Harold Harwell Lewis (January 13, 1901 – January 24, 1985) was an American poet during the 1930s through the 1970s.

== Biography ==
Harold Harwell Lewis, or H.H. Lewis as he became known, was born January 13, 1901, near Cape Girardeau, Missouri. He was one of four children born to Thomas and Catherine Tisdale Lewis.

He received his secondary education at the Southeast Missouri State Normal School—Third District Training School, which is now named Southeast Missouri State University. During the Great Depression, Lewis traveled as a common laborer in the Southwest. Away from his parents for the first time, Lewis was incredibly poor and many of his encounters and experiences traveling would fuel his future career.

That "stove-devil," heat-blanched and heat-crazed, gaunt and flagrantly dirty, up against it for twelve hours daily, received $60 per month. The waiters got $1.25 per day. The restaurant belonged to a chain of such for dime-gripping bums and low-paid working-stiffs. Came gringos and greasers for coffee and stew, hash, beans—a large bowl of brown beans for a dime. Came Negroes, humblest of all. Came "mouthmen" and "wolves," proletarian beasts of the ghastliest ilk. From the poverty of America, in this bottomless hell, came these contorted and condemned souls.
— — H.H. Lewis on his slide into poverty. Found in The Anvil, 1933

He eventually returned to the family farm to pursue a career of freelance writing, including publishing his own magazine, The Outlander. For a brief period in the 1930s Lewis enjoyed a small measure of acclaim. Malcolm Cowley of The New Republic in 1932 called him "the red-starred laureate, the Joe Hill of the Communist Movement." An editor of Partisan Review, in a testy exchange with Lewis, called him "a necrophilic son of a cretin." He was heralded as a rising star of proletarian literature by V. F. Calverton and editors of the Soviet publication, International Literature, Lewis seemed destined to stir up controversy.

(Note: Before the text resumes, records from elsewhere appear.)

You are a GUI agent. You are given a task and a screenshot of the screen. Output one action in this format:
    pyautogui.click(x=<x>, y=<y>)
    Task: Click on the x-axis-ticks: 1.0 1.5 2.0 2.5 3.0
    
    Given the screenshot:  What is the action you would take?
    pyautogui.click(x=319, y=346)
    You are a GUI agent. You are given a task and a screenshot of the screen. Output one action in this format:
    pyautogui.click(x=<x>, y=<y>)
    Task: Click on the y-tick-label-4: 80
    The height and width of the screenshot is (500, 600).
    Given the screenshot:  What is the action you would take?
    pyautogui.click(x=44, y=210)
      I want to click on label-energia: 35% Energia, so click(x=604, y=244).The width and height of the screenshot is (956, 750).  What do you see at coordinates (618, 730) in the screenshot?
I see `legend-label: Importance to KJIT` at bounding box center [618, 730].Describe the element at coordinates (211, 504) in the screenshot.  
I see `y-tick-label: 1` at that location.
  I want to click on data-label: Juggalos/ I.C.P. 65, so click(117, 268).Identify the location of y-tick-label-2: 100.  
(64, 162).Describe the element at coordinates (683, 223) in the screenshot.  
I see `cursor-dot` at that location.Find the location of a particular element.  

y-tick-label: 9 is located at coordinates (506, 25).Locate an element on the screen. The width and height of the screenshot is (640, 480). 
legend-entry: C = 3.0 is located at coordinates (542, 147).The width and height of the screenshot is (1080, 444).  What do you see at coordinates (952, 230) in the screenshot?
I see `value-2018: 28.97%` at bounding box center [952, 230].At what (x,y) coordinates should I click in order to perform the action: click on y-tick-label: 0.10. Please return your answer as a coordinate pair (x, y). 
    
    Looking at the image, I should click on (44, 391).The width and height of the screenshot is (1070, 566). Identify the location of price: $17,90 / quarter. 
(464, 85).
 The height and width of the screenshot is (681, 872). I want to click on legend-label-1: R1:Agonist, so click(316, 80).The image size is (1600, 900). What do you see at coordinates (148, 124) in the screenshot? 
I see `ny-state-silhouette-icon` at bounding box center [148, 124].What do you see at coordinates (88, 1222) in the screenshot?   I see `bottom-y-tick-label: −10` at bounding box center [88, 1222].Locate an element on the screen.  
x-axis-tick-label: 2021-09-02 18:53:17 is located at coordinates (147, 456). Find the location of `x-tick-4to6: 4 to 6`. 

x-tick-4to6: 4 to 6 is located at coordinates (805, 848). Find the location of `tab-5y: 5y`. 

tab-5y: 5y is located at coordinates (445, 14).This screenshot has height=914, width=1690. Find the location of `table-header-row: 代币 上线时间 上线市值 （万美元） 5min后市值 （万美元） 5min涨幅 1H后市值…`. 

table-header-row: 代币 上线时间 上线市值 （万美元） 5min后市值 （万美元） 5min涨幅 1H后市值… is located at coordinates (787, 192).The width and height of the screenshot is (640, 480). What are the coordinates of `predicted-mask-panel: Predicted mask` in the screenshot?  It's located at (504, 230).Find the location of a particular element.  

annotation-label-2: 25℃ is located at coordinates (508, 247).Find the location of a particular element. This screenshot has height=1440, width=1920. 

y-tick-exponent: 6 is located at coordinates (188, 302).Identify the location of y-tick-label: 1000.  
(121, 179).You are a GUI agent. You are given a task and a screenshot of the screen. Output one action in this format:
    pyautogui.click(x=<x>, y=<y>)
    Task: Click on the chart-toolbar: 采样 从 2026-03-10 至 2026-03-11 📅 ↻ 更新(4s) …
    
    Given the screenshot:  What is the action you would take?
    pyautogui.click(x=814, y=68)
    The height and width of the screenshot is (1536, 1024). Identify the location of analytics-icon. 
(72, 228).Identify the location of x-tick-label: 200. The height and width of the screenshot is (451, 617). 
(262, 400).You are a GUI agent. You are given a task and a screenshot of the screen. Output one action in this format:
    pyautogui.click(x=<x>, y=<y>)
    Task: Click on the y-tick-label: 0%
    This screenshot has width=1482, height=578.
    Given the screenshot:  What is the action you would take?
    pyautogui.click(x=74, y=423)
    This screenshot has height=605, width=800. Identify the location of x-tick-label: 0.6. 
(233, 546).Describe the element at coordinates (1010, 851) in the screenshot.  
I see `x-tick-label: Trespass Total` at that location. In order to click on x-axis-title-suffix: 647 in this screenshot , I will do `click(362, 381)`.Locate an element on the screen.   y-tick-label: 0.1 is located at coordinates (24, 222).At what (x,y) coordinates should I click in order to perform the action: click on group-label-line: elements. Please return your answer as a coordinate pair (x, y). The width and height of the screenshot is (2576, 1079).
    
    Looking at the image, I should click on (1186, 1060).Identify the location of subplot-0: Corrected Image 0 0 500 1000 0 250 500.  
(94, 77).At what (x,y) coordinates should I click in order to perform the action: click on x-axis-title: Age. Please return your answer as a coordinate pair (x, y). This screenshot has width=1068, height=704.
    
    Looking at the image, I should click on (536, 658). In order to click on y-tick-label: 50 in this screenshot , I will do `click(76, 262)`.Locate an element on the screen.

H.H. Lewis had a close friendship with famous writer William Carlos Williams, to whom Lewis represented a fresh and vigorous voice in the search for the "low-down Americano," or common man. With such support, both magazines began to published Lewis's prose and poetry in the 1930s, including Mencken's The American Mercury, Jack Conroy's The Anvil, The New Republic, and numerous others. In 1937, Lewis's poetry won the prestigious Harriet Monroe Literary Prize. His poem, "Farmhand's Refrain," first published in Poetry, was anthologized in the 1952 edition of Oscar Williams's A Little Treasury of Modern Poetry but dropped from subsequent editions.

Git plumb outta breath,
 Git strangled to death
On de T-bones in de sky?
— — H.H. Lewis lines from "Tractors Eat Kerosene"

The Missouri farmhand poet and Communist essayist wrote both poetry and prose on the condition of Native Americans, African-American, and sharecroppers that were unique at the time of his creating them. Lewis tried to embrace the voice of the people, writing in the vernacular as well as writing in a style commonly referred to as Grammar B. His writings were translated into Japanese, French, German, and Russian and he was widely praised and popular in the Soviet Union for his proletarian and revolutionary sympathies.

After several unsuccessful attempts to secure a Guggenheim Fellowship to support research on sharecroppers, Lewis devoted the rest of his life to exposing subversive threats to his country at home and abroad. His poetry and essays often focus on the plight of the sharecropper or on his various conspiracy theories. He was interested particularly in conspiracies relating to the attack on Pearl Harbor and the role played by the Communist Party and the Federal Bureau of Investigation. He recorded the story of his life in an autobiographical story “Down the Skidway.

In 1981 Lewis was the subject of the film “The Farmhand Poet”. He died in Chaffee, Missouri, on January 24, 1985. He is buried in Cape Girardeau.